*EXERCISE GOAL*: Of the lines below, report only those that contain "computer".

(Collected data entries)

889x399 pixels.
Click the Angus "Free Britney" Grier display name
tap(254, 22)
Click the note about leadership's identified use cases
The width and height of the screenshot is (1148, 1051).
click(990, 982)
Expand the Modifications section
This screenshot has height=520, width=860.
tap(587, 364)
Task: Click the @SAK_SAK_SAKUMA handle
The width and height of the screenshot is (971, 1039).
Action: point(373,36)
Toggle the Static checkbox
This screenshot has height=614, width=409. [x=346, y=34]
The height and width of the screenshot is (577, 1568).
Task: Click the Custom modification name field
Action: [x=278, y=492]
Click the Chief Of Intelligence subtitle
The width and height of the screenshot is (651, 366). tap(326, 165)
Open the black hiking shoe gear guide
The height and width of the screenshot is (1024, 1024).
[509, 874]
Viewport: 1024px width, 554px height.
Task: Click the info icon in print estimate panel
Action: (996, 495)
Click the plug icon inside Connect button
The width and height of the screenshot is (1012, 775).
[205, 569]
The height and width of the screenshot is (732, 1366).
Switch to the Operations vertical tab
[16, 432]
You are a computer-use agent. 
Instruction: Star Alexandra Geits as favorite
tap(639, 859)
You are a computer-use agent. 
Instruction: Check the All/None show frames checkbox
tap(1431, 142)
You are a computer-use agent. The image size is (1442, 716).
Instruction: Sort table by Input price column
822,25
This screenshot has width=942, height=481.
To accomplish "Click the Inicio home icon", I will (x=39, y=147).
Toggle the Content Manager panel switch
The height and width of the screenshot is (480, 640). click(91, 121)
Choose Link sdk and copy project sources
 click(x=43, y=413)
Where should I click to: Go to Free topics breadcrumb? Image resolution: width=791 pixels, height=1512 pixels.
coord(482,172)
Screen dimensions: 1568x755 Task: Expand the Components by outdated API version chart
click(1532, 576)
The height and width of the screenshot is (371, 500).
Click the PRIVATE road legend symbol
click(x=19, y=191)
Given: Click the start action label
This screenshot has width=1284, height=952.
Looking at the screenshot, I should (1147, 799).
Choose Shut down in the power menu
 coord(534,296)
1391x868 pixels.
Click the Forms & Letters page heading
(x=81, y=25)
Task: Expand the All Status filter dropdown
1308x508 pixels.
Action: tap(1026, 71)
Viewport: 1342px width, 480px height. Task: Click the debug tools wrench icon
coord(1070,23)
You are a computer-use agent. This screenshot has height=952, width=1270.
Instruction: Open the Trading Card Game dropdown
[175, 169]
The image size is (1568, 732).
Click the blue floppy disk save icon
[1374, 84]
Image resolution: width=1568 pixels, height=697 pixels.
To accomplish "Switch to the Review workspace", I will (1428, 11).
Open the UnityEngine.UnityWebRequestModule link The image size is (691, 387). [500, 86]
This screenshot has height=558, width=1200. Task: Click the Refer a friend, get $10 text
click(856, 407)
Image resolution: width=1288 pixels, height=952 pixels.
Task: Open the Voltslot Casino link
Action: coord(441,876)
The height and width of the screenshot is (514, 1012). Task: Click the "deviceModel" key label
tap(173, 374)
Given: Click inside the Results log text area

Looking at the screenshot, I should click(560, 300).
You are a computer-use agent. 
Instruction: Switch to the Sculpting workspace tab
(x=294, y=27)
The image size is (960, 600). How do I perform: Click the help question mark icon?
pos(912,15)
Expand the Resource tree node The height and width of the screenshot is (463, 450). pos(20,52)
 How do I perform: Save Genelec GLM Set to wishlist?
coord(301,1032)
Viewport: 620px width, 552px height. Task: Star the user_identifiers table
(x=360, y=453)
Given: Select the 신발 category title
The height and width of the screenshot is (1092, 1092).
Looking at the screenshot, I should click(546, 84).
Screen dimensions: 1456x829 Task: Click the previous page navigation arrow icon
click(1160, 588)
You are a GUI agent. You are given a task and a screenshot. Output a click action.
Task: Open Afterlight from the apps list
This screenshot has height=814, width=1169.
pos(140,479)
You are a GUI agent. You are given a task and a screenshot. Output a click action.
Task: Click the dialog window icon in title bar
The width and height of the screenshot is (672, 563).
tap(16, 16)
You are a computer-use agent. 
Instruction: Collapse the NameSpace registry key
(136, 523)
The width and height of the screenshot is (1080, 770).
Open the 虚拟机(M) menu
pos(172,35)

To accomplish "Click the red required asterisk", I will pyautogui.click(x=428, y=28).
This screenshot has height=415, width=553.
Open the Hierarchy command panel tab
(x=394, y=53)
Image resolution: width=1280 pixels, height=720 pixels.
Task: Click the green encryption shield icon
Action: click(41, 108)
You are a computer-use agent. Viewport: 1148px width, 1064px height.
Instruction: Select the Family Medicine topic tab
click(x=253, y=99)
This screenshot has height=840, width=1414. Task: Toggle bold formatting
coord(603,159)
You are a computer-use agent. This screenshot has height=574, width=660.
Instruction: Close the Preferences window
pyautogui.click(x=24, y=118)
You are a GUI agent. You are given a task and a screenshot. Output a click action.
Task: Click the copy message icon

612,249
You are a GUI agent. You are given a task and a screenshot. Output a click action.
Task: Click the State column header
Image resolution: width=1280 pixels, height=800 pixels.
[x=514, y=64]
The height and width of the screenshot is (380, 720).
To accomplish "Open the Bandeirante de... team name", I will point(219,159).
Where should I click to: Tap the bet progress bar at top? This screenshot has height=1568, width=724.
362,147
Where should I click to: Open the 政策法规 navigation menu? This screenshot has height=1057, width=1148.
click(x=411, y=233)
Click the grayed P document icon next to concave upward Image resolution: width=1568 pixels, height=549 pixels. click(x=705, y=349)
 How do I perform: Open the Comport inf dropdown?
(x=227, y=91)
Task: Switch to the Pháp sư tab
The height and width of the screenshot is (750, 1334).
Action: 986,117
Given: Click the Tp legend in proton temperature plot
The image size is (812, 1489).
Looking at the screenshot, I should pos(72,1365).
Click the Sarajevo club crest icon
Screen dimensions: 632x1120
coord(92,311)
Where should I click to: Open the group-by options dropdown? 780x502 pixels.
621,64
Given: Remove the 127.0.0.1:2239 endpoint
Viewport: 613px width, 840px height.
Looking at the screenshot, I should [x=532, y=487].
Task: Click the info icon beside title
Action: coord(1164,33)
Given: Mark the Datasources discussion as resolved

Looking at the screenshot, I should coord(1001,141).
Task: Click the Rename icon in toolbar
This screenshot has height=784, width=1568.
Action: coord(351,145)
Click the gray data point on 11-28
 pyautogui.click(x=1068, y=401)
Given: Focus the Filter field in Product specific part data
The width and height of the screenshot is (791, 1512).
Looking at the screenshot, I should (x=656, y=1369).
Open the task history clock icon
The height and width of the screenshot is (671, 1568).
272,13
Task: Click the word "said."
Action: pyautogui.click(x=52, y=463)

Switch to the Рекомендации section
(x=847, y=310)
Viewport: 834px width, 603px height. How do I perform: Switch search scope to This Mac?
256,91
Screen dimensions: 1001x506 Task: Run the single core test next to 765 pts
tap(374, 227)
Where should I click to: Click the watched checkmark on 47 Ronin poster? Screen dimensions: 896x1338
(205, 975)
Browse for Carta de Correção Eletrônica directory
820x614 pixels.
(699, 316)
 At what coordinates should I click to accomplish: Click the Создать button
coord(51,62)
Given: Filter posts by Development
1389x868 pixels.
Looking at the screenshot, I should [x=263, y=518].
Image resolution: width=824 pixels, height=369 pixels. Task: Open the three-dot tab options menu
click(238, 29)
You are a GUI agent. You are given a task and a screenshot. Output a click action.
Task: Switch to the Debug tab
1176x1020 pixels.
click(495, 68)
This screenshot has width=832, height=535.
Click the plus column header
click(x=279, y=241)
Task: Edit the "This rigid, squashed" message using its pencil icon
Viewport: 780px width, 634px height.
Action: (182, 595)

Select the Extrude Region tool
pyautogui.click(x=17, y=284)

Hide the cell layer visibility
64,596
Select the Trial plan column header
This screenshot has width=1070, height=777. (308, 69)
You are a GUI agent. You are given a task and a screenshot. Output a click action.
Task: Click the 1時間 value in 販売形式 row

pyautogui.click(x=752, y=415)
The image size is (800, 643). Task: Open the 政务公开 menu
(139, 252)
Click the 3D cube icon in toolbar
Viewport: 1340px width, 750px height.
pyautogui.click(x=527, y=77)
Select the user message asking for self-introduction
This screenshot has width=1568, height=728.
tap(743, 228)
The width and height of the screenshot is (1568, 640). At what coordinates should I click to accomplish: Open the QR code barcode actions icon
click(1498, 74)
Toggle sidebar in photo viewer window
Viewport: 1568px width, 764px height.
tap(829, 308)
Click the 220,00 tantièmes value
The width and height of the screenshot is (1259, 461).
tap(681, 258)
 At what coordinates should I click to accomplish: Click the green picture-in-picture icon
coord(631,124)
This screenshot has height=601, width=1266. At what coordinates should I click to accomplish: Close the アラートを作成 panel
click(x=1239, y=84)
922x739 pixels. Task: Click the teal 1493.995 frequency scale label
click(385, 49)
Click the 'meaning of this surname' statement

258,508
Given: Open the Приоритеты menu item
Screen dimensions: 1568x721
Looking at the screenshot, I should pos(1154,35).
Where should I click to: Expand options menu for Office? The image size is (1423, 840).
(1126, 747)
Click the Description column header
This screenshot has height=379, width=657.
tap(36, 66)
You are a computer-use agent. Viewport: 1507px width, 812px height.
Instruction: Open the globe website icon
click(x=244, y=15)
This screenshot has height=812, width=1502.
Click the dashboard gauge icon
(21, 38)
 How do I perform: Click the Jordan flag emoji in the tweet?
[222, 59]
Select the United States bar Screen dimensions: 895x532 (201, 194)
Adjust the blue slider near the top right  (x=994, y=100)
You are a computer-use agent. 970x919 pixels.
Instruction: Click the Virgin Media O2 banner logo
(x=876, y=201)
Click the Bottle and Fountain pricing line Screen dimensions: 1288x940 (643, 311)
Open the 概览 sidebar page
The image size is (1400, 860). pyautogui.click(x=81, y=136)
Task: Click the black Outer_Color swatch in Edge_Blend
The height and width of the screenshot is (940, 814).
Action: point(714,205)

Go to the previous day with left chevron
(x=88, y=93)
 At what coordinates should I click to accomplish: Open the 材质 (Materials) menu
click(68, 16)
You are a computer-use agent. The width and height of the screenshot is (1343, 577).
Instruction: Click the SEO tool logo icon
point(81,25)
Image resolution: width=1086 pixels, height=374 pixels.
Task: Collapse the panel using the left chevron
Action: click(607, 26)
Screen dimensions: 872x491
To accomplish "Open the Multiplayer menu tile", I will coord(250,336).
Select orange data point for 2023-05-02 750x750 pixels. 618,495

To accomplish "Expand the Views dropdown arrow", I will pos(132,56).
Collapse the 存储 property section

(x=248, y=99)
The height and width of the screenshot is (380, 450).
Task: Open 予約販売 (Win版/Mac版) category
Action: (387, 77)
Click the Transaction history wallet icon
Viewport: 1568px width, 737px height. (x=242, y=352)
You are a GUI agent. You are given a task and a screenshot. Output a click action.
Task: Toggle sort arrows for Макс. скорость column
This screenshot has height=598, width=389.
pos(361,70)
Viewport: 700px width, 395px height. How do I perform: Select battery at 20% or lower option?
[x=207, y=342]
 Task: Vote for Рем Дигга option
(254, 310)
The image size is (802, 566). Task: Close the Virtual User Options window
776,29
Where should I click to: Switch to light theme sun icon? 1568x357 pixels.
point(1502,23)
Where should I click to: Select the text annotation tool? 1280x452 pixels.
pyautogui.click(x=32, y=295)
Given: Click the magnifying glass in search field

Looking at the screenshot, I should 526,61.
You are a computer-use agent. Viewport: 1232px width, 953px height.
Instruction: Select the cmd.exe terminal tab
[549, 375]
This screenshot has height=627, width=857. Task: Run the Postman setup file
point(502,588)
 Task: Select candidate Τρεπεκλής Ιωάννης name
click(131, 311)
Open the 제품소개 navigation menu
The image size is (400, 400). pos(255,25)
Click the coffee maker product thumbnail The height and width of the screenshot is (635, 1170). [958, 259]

*ANSWER FOR THIS EXERCISE*:
You are a computer-use agent. 
You are a computer-use agent. 
You are a computer-use agent. The image size is (1442, 716).
You are a computer-use agent. This screenshot has height=952, width=1270.
You are a computer-use agent. 
You are a computer-use agent. 
You are a computer-use agent. Viewport: 1148px width, 1064px height.
You are a computer-use agent. This screenshot has height=574, width=660.
You are a computer-use agent. Viewport: 1507px width, 812px height.
You are a computer-use agent. 970x919 pixels.
You are a computer-use agent. The width and height of the screenshot is (1343, 577).
You are a computer-use agent. Viewport: 1232px width, 953px height.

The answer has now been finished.